*** Block opens ***

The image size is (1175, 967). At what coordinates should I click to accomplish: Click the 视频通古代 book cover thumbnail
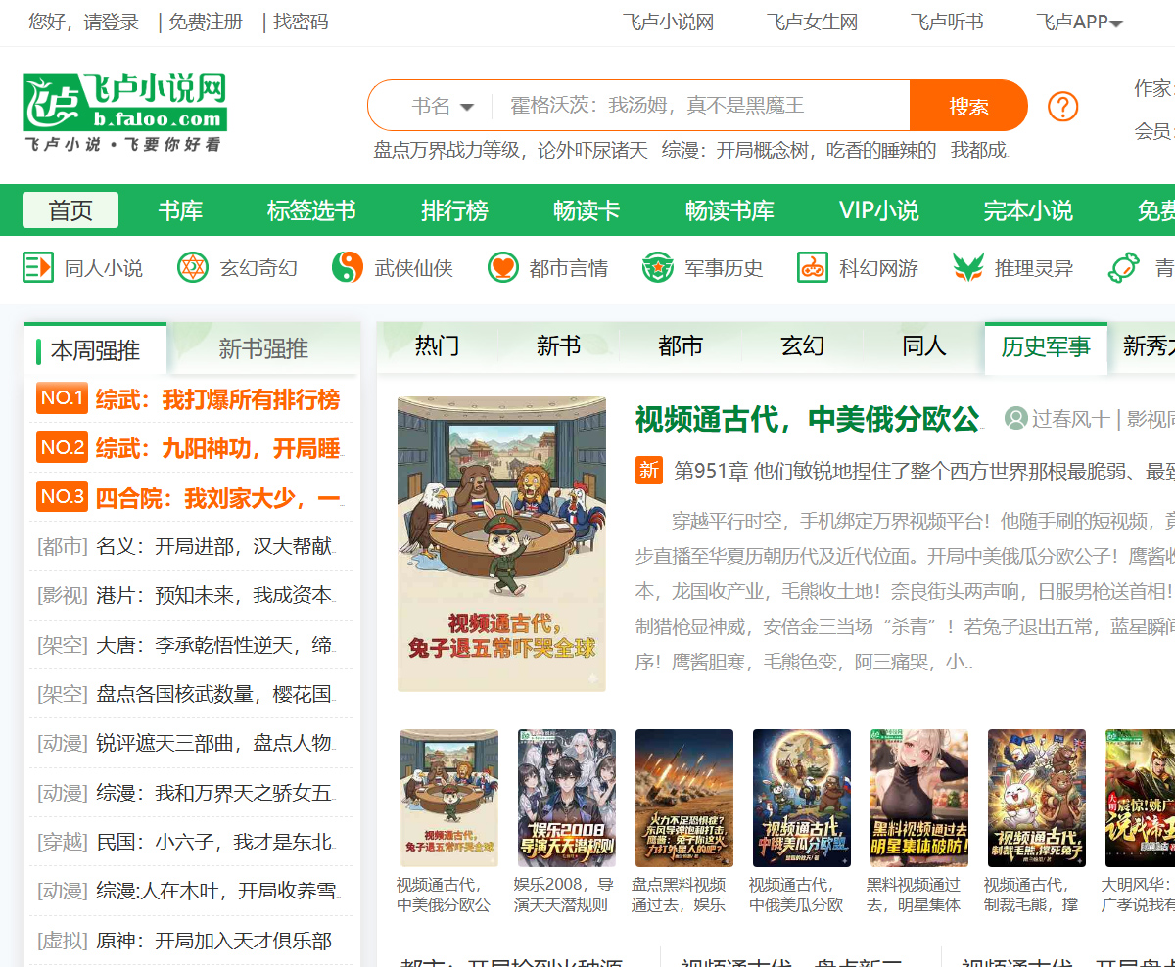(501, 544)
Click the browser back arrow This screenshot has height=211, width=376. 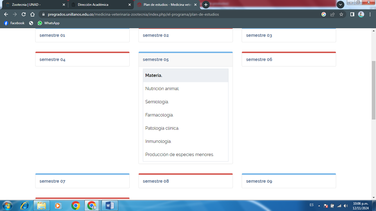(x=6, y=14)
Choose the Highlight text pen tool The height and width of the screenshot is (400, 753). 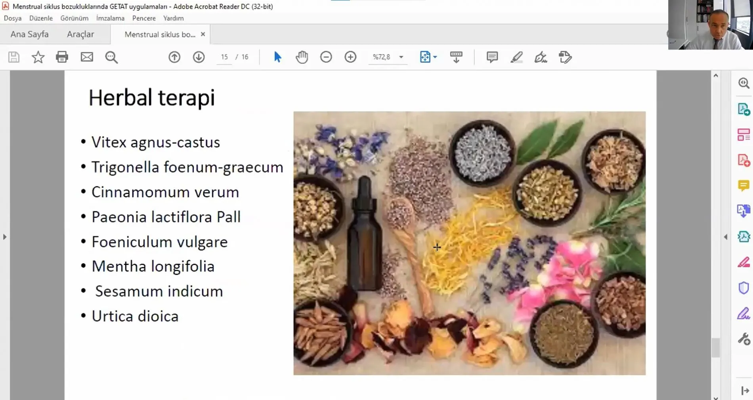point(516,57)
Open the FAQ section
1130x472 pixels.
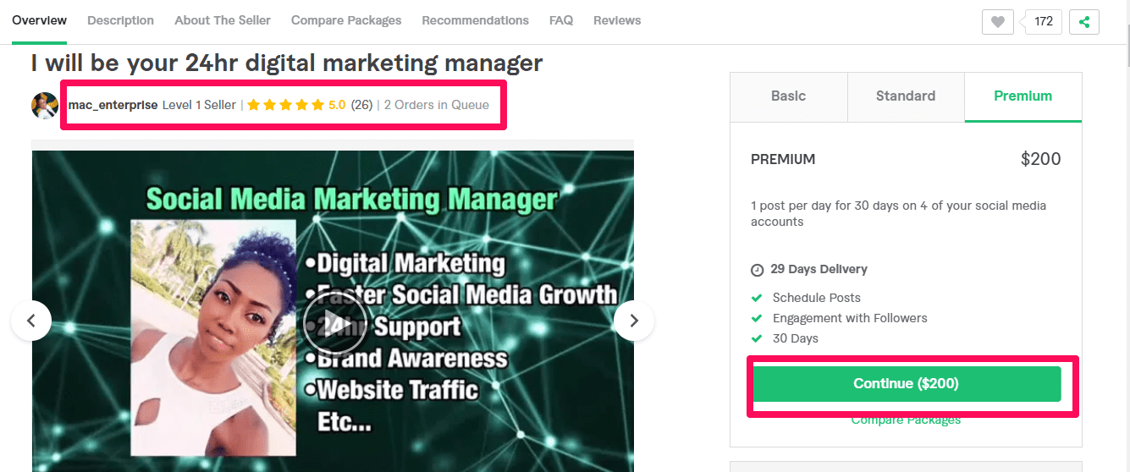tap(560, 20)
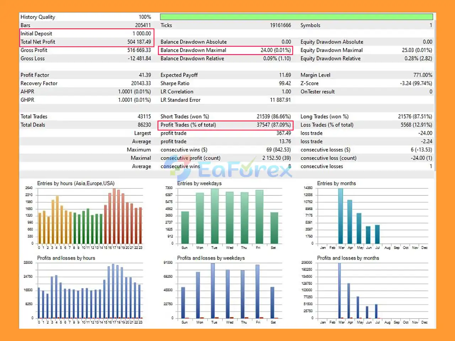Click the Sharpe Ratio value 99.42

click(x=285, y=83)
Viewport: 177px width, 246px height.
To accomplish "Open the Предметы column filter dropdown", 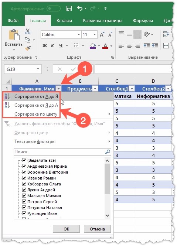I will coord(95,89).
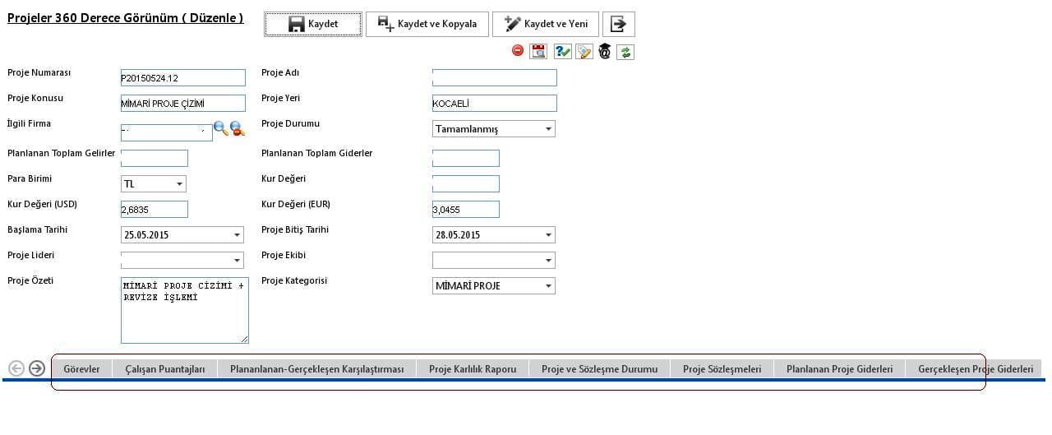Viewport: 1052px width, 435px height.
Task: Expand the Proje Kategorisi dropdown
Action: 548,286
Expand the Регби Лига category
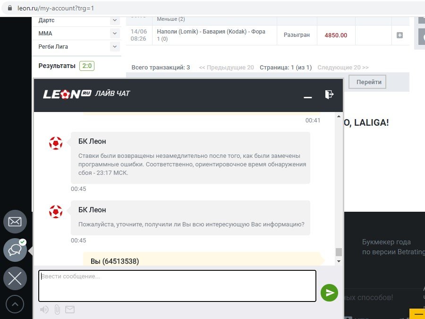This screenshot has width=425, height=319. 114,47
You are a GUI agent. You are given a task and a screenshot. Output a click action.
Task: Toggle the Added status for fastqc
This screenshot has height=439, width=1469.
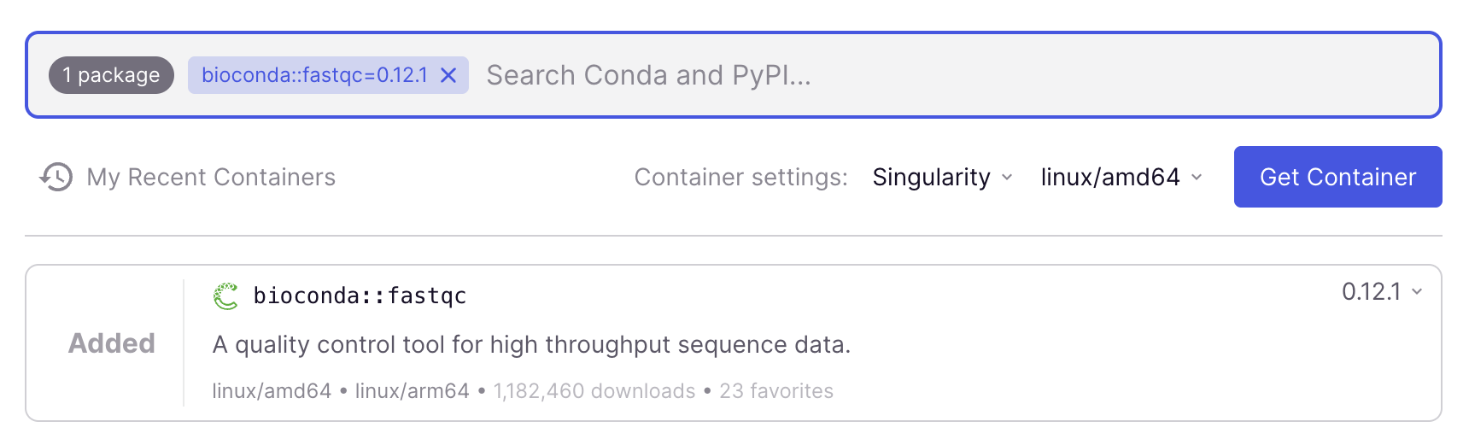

*** Block closes ***

**Task to complete:** Copy the lines of the records, beginning where the line containing "You are a GUI" appears and continuing through the final line, exactly and with no pictures.

**Result of this exercise:**
You are a GUI agent. You are given a task and a screenshot. Output a click action.
Task: Toggle the Added status for fastqc
This screenshot has height=439, width=1469.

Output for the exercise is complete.